Lofoten a.k.a. the best five weeks of my life vol.1. – The beginning
(Listen to the music while reading blog post.)
The night before leaving for Lofoten, 11.40pm, frustrated packing.
(sorry for the 18+ expressions, I only wrote them down for the authenticity’s sake, it’s not typical in my blog)
‘Who the f.uck had this shitty idea of traveling to Norway?! I don’t have enough space in my backpack, no idea what to leave behind, had already reduced my stuff to the minimum. I can’t get any sleep, emergency plans and worst case scenarios are dancing with each other in my head. Light panic. The night before a big journey always sucks.’
I compact, pack and re-pack. I pull every single item off of my backpack, just to put it back according to another system which doesn’t work either.
My only chance is to leave some stuff at home. A down feather jacket, two pair of socks (every gram counts), my running clothes and my camera.
I’m gonna give you time to swallow this.
My camera.
A photographer goes beyond the Arctic Circle without her camera…
It’s like traveling without my left arm.
But I have no other choice, my backpack is full with more important things, and already too heavy – I’d need a crane to lift it up on my back. No way that I could carry 3 more kilos. So I text my Mum in dismay if she can borrow me her little point-and-shoot camera. And whine.
At some point, somewhat at around the end of my trip I realize though, that in my most important moments I never have my camera on me. As the people’s photographer, I capture others’ best moments, but the milestones of my life burn into my retina instead of the sensor of my camera. When my friend Attila gets that I didn’t bring my gear to the journey of my life, he unabashedly bursts out in laughter and suggests me to watch the movie ‘The secret life of Walter Mitty’. If you saw it, no need to say anything but two words: snow leopard. And if you haven’t seen it so far, you definitely should. I even couldn’t help choosing one song from the OST collection to make this post complete.

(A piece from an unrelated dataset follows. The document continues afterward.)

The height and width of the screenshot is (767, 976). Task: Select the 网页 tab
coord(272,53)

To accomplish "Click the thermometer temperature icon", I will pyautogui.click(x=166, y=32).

But back to Day Zero again. I think for most of us the excitement of the last hours before a big journey is a kind of Achilles. I could draw a parallel with the dentist’s chair: you are still waiting outside, pretending you are not afraid like hell, but every time the bur screams you also scream inside. Then sitting in the chair solves everything, it’s all the same, you are willing to bear any kind of anguish to stop the pain. And when it’s gone, the sun starts to shine again. Same with the traveling, it’s always bright. But before that, it’s a mere horror.
When the nose gear leaves the concrete, your heartbeat slows down and the adventure begins. No way back. And this is the best of all.
Only that this time the best part begins way before the nose gear leaves the concrete. A Norwegian couple’s sitting beside me and they seem to kill time chatting with me. I usually think twice to join when there is nowhere to run if something goes wrong (and on a plane you can hardly find shelter), but Arnfinn and Rigmor are both so nice that we are in the middle of a conversation before even noticing we had started it. So I get to know a couple of things about an ordinary Norwegian family, first of all, it’s big. Arnfinn and Rigmor has 5-5 siblings and they have 5 children also and I’m sure all their fingers wouldn’t be enough to count the number of grandchildren. Including toes. Arnfinn sums it all up in one sentence: ‘We are not rich, but rich in children.’
At this point I already feel that I’ll love the Norwegians and this feeling just deepens when it comes to my trip and it turns out that I travel with a tent, sleeping bag, hitchhiking, in a nomadic style, beyond the Arctic Circle. And when Arnfinn asks me if I know where should I spend that night and I just shake my head smiling, she shows me a word in the Norwegian-English dictionary, which is said to describe me. ‘tøff’. Tough. I admit this warms my soul because at that very moment my own mirror shows a scared bunny instead of a tough woman.
Before landing they give me their address so that they can host me when I’m in Norway next time (we know each other for two hours. Net.) then we say goodbye.
And I’m happy knowing exactly that a journey which begins like this can only be a memorable one. And when at the airport in Oslo the first thing I see is a picture of the famous Norwegian explorer, Thor Heyerdal, I just can’t help smiling on the parallelism.